## EXERCISE DETAILS
Copy the lines word for word, starting with the line that contains "The height and width of the screenshot is (1092, 1092)." and going on through the line that contains "the Exposure percentage", and leave out the pictures.

## SUPPLIED MATERIAL
□ □ □
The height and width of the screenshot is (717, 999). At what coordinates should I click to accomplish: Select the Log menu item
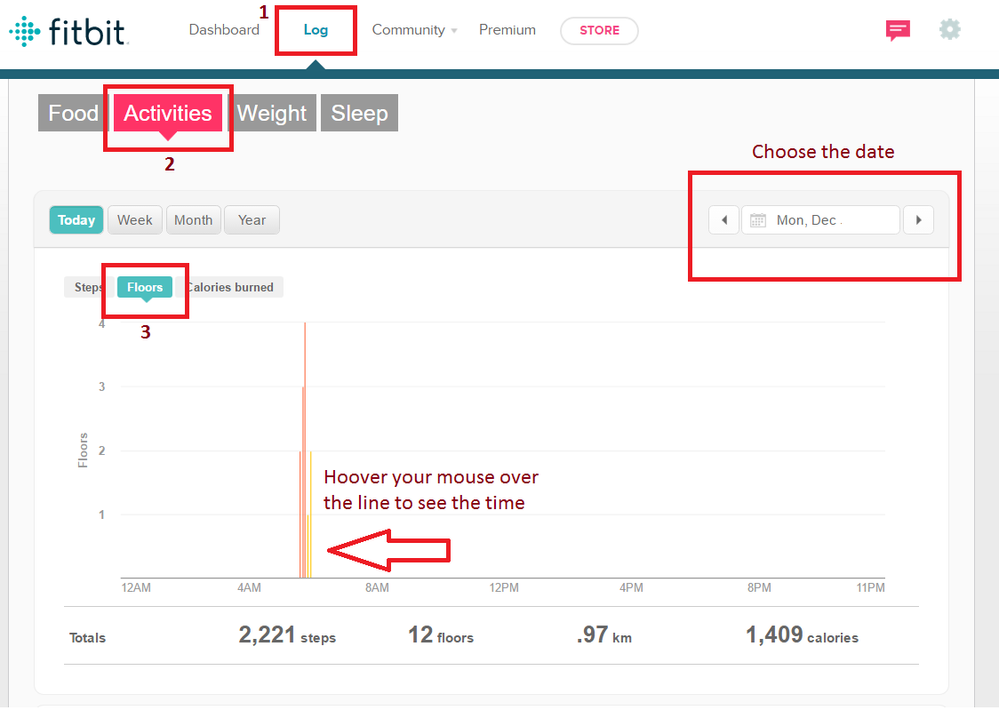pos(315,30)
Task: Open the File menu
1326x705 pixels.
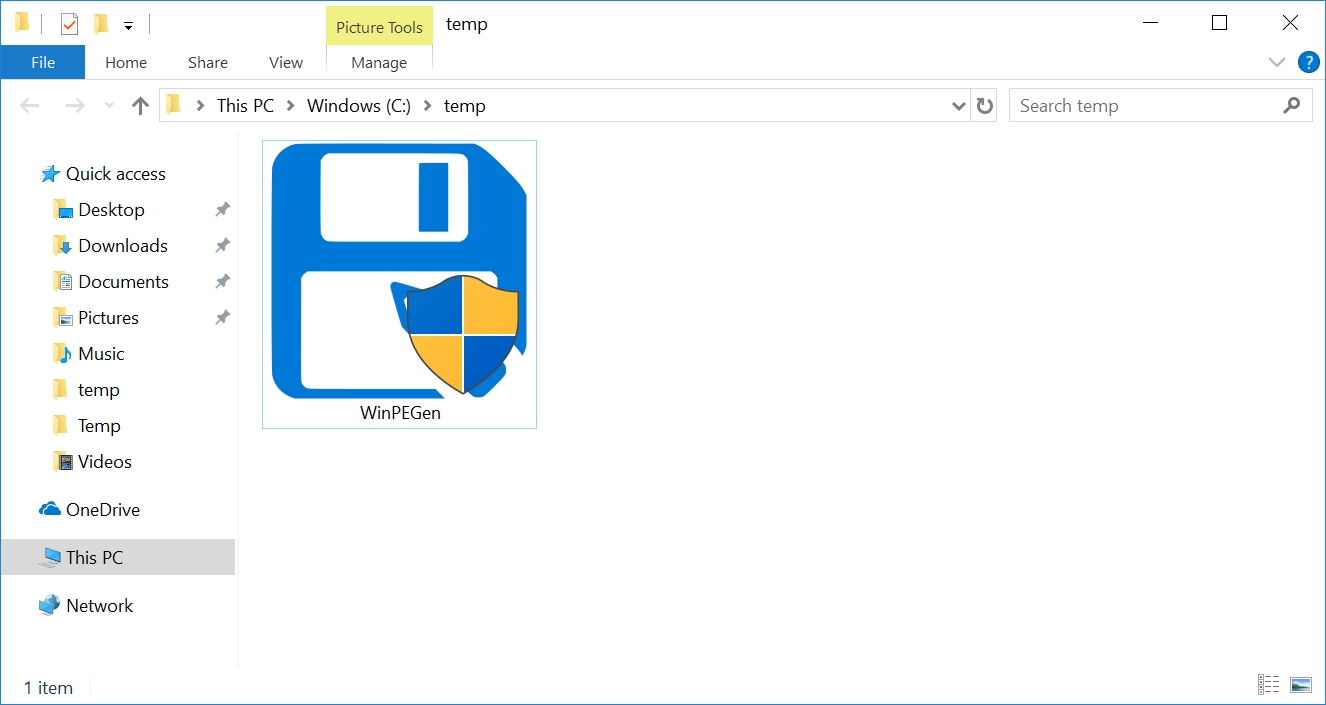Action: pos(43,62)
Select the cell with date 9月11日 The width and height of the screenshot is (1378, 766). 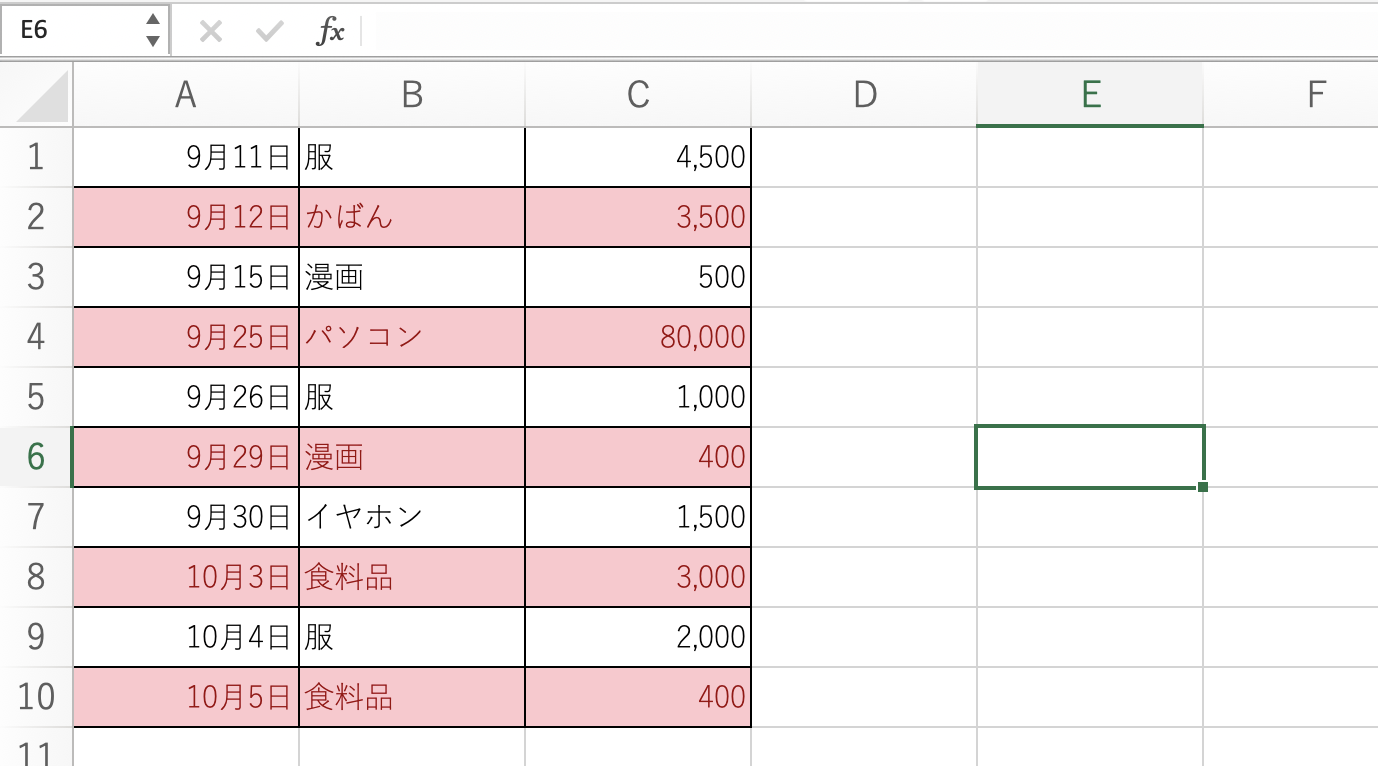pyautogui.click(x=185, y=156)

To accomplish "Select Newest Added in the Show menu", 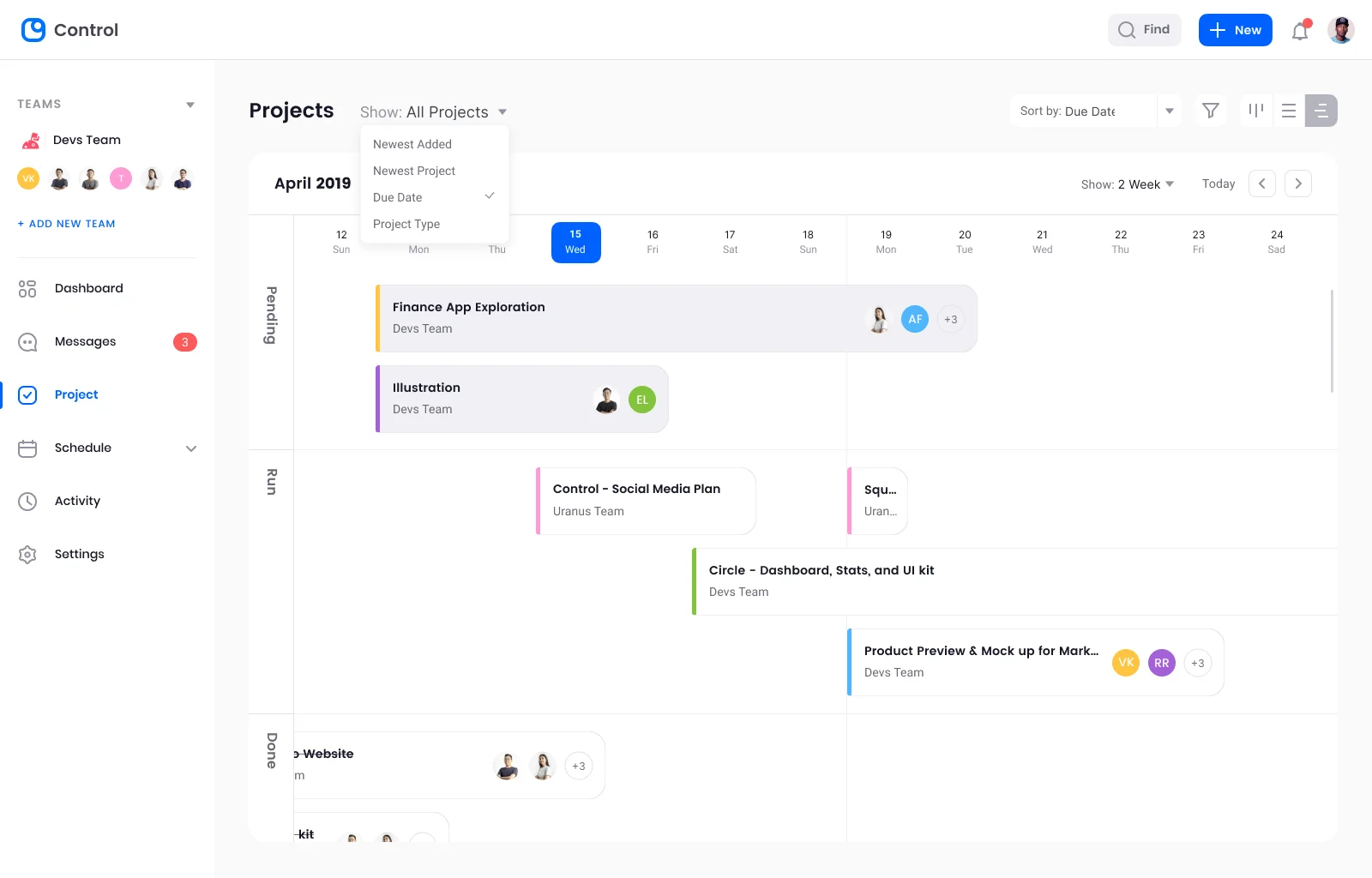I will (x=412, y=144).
□ □ □
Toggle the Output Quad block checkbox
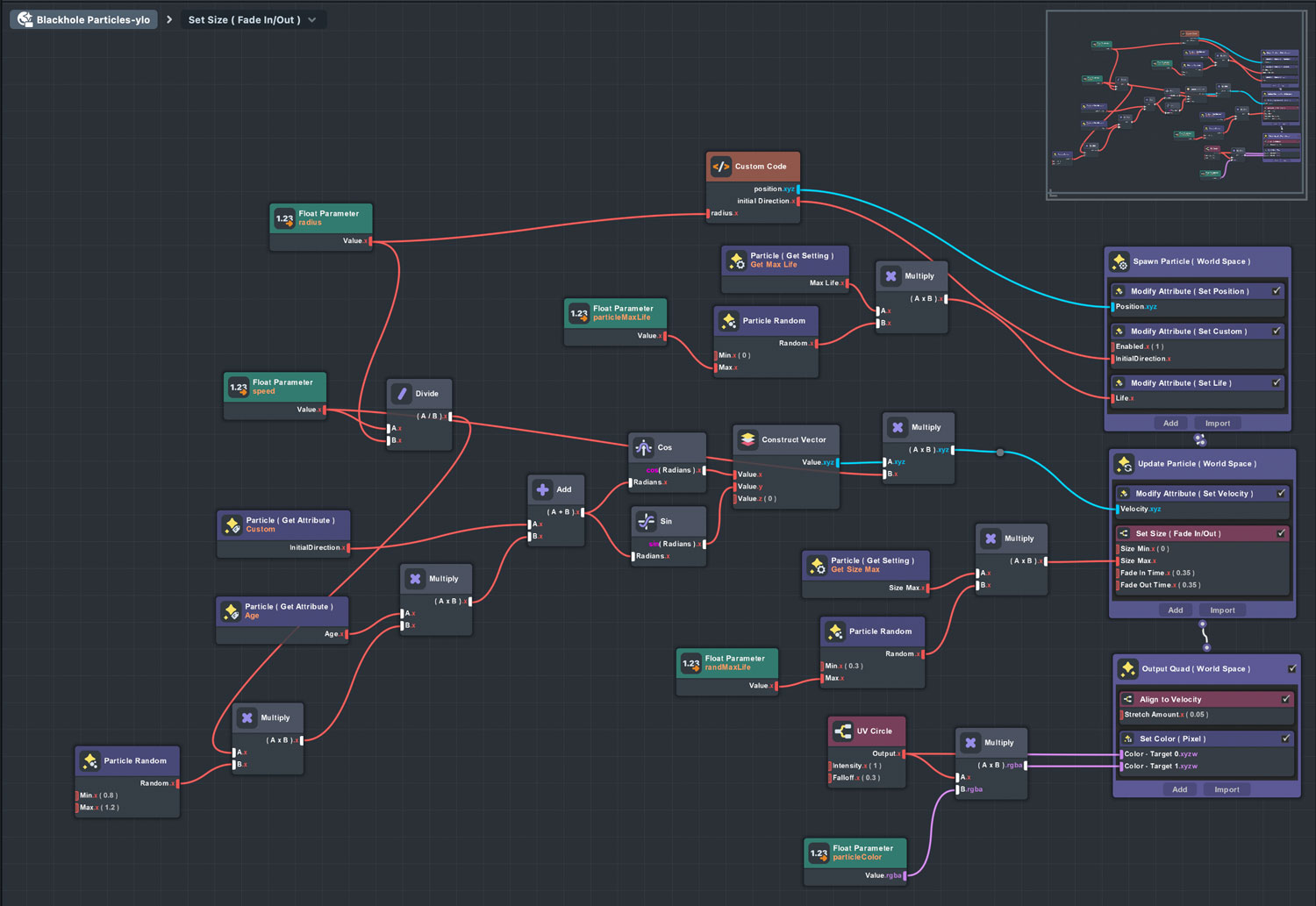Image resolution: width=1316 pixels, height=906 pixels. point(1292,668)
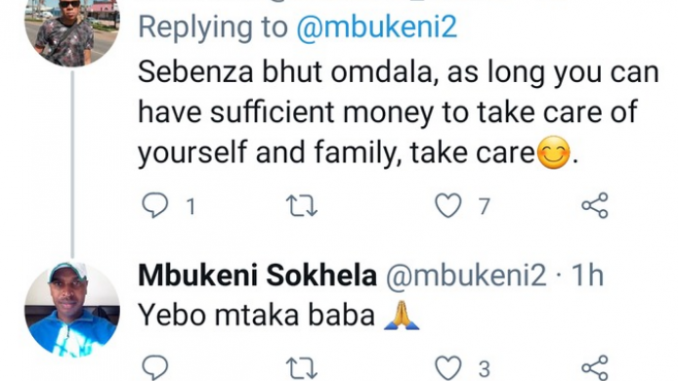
□ □ □
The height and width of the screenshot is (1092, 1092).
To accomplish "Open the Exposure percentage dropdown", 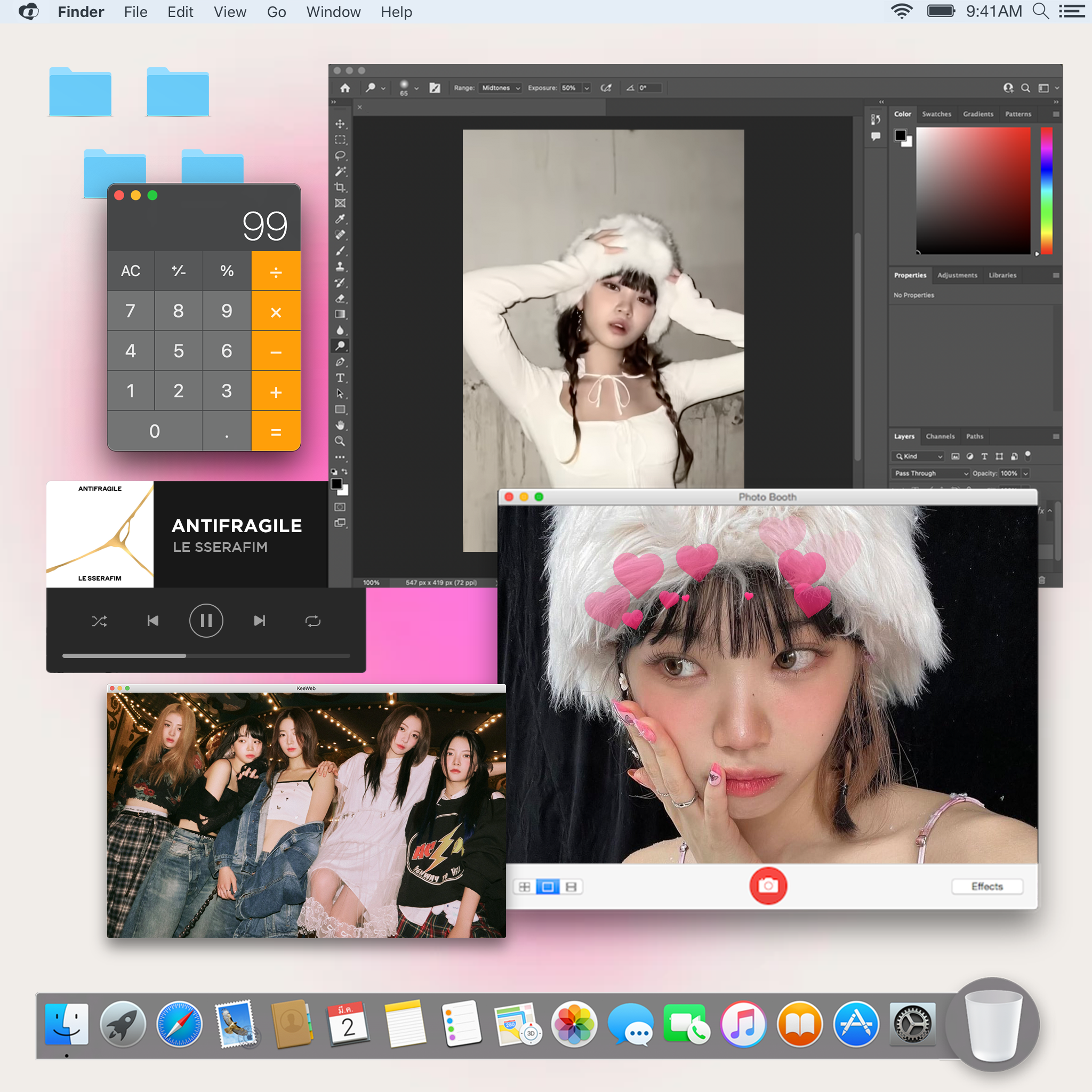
□ □ □
## EXERCISE ANSWER
The height and width of the screenshot is (1092, 1092).
To accomplish "Open the Exposure percentage dropdown", 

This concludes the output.